> EXERCISES TO COMPLETE
**a)** Which three categories does the licensing column say to expect to flourish?
**b)** Write the next part of the licensing column, picking up after its last sentence.

There's good news . . . and then there's good news. According to License! research found in our Industry Annual Report 2003, the worldwide licensing business experienced gain in 2002. Of course, that's good news. But that's not what I'd like to speak to in this month's column; you'll find our full report by category beginning on p. 20.
Instead, I'd like to focus on the "good" news: The business of licensing and brand building hasn't even scratched the surface or reached its full potential. Here's why:
- There exists a multitude of brands that haven't acknowledged licensing as strengthening their overall consumer picture, and adding to their bottom lines. Of the categories where this potential exists: Corporate Brands and Trademarks.
- There exists a variety of licensors that have only just begun to build their images through licensing, or have realized some of their proprietary brands are ripe for licensing. Because of that, more brand extensions are on the way. Expect the Art, Interactive, and Sports categories to flourish.

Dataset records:
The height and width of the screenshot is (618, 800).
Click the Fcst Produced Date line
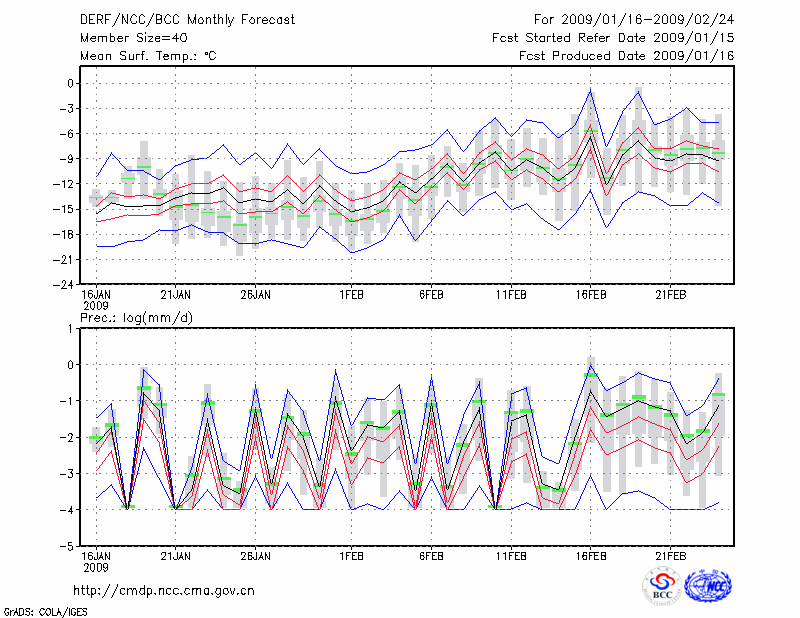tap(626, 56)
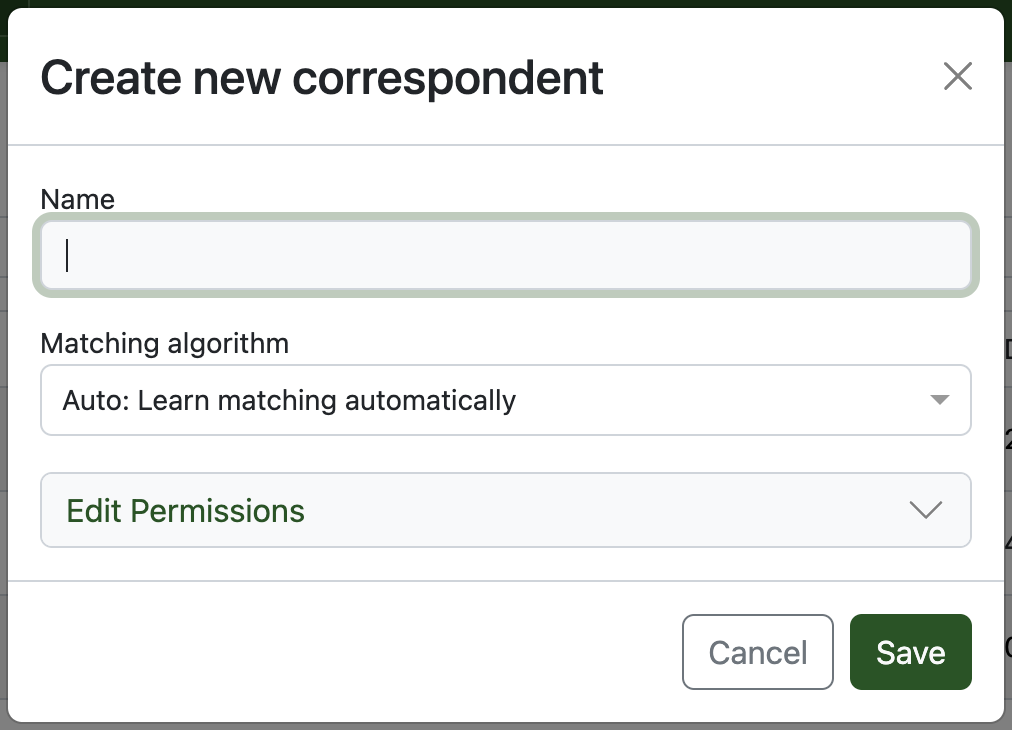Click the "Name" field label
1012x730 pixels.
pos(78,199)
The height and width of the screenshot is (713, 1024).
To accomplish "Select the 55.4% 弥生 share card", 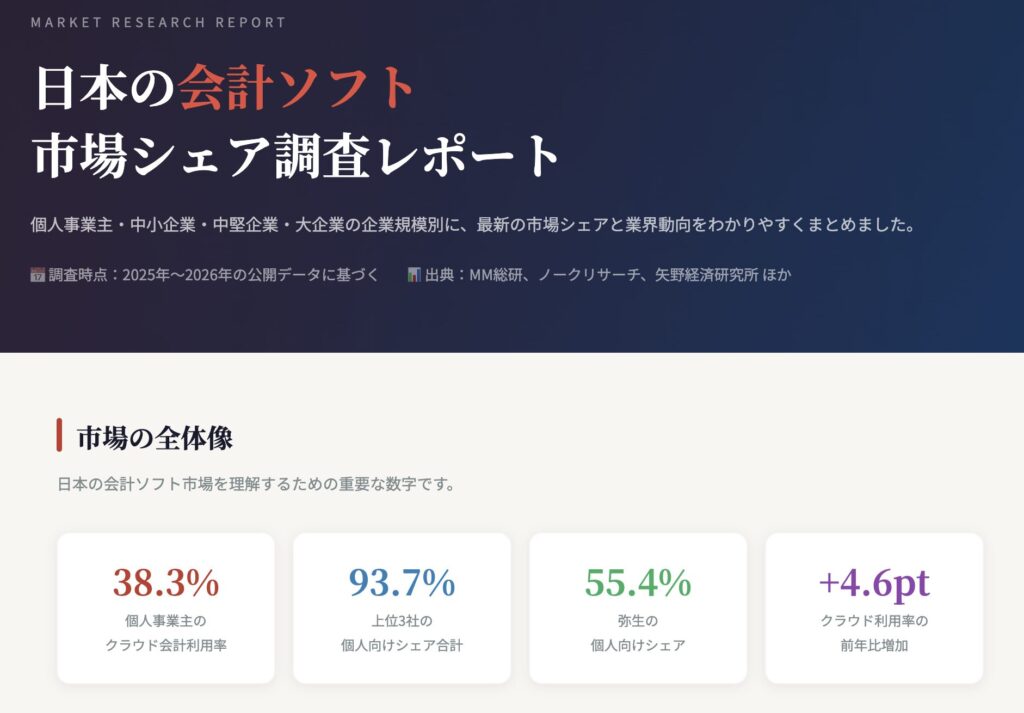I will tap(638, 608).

> ANSWER LIST
**a)** Art, Interactive, and Sports.

**b)**
- There exist waters still uncharted. While the licensing business has matured at a greater rate in the U.S., many international territories have yet to be developed by licensors and licensing agents. Great strides have been made in the UK, Germany, and Japan, among others, but the bulk of those strides have been entertainment driven. Some regions outside the U.S. are difficult to navigate. Why? Local tastes and preferences play a major role in product placement. In territories such as Latin America, the adage, "Think Global. Act Local." rings true. Once barriers have been broken via local licensing agents or licensors themselves in territories as such, a variety of opportunities will exist. All categories in licensing will have major potential.
- There exists more opportunity in co-branding, promotion, and sponsorship. Here, licensors and retailers alike can capture consumer demographics never captured before. Plus, licensors can tap into retail channels they've never sold before. Crossover into categories is a win-win for all involved. Entertainment and Fashion. Food and Character. Interactive and Entertainment. Fashion and Sports. Art and Interactive. Publishing and Fashion. Art and Entertainment. The possibilities are endless.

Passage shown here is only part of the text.